# ИСТОЧНИК
- - - -
Время в России вытесняется пространством - физическим и метафизическим. Таков архимедов закон погружения большого географического тела в историческую среду, таково свойство топохронов и топохронной цивилизации. Чем обширнее становилась Россия, тем медленнее текло в ней историческое время - и, наоборот, сокращаясь в пространстве, она убыстрялась во времени... С отдачей Восточной Европы и республик, сбросив тучное пространство СССР и социалистического лагеря, Россия превратилась в самую динамичную (хотя и потенциально кризисную) часть мира [Проективный лексикон].
Хронотоп пограничья
Многие закономерности общественных процессов в историческом измерении особенно рельефно проявляются на так называемых «граничных» ситуациях, где обостряются тенденции, существующие в менее выраженной форме и в остальных частях культурно-исторического пространства. Тенденция изменения собственного времени для граничных ситуаций в неживых системах была сформулирована еще в середине 30-х годов замечательным российским ученым и мыслителем Отцом Павлом Флоренским. В одном из своих последних писем из Соловецкого лагеря особого назначения своему сыну он писал: «Все процессы происходят на поверхностях. На границах между внутри и вне…Углубляясь внутрь тела мы тем самым создаем новую поверхность раздела, и ее именно, а не внутреннее содержание тела зондируем и испытываем…Поскольку пространство не существует без времени, постольку же кривизна поверхности не есть абстрактная кривизна геометрии, а кривизна по всем координатам, т.е. и по времени. Ход времени на поверхностях различной кривизны различен.» [Флоренский 1936].
Эти взгляды российского мыслителя, рожденные, или по крайней мере, зафиксированные на острове, который в мифологии часто трактовался как граница между жизнью и смертью (а для десятков тысяч жертв Соловецкого лагеря особого назначения – и стал такой реальной границей), могут, на наш взгляд, быть полезными при понимании особенностей политических процессов в тех или иных регионах. Как показала история последних лет, такими граничными ситуациями на политической карте мира часто являются территории, в которых миграционные процессы привели к существенным изменениям этнического состава населения, однако сохранившие для предшествующего этноса свое историческое и культурное значение как «исторических корней». В итоге получается своеобразный «остров на суше», при этом сама территория является не только местом обитания современного населения, но и символом самоидентификации для соседнего этноса. В ярком виде это проявилось на примере упоминавшегося Косово, территория которого, вместе с православными монастырями и памятниками истории и доблести является чрезвычайно значимой для сербов. Достаточно близкая ситуация, на наш взгляд, и с Нагорным Карабахом, который являлся историческим центром Азербайджанской культуры и государственности, и конфликт вокруг которого стал первым шагом на пути к распаду Советского Союза.
- - - -
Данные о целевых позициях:
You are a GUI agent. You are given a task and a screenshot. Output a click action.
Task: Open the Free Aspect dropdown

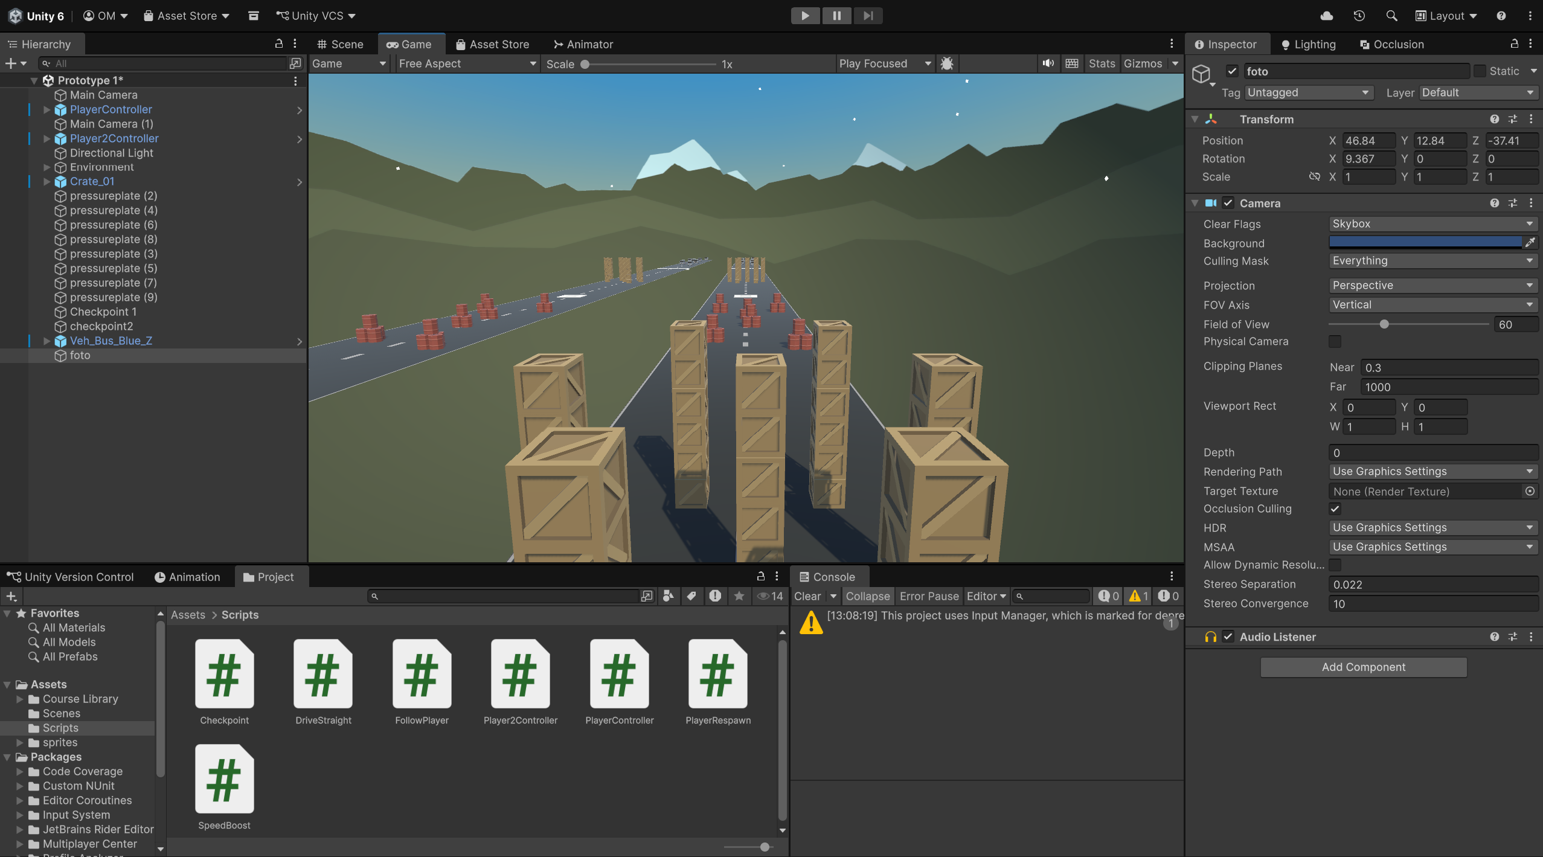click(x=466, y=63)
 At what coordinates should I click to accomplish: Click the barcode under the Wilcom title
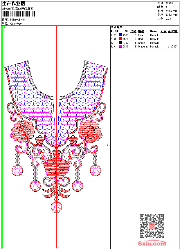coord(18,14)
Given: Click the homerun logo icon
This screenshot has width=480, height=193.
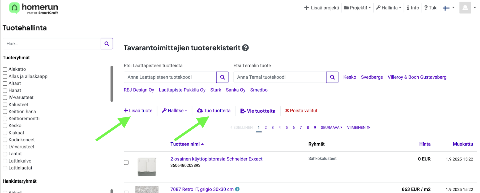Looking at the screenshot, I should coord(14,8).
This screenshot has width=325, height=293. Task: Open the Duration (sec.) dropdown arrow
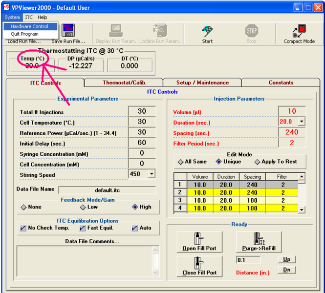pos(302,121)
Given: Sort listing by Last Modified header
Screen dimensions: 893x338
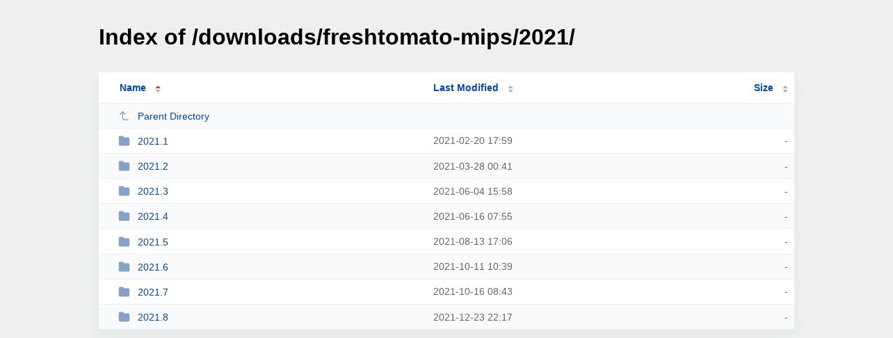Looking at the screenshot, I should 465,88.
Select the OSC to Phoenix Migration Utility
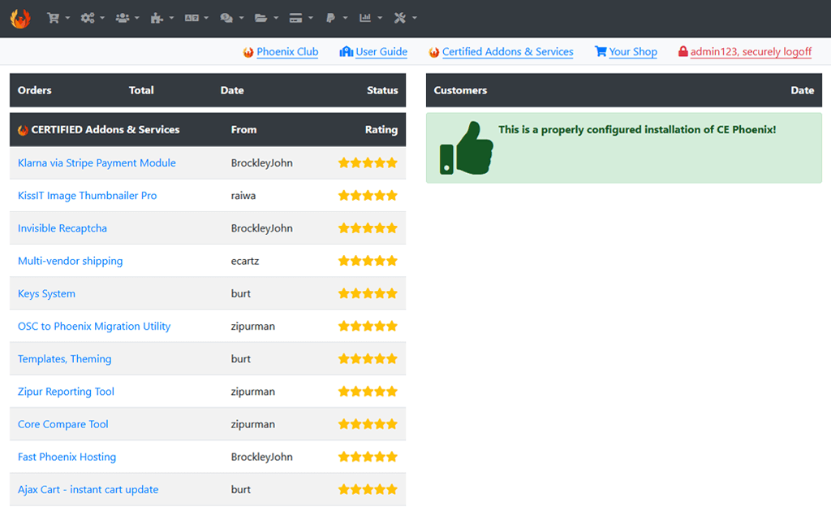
- - - -
# ВАША ЗАДАЧА
Откуда, согласно источнику о хронотопе пограничья, Павел Флоренский написал сыну письмо о ходе времени на поверхностях?

# ПОЛНЫЙ ОТВЕТ
Из Соловецкого лагеря особого назначения.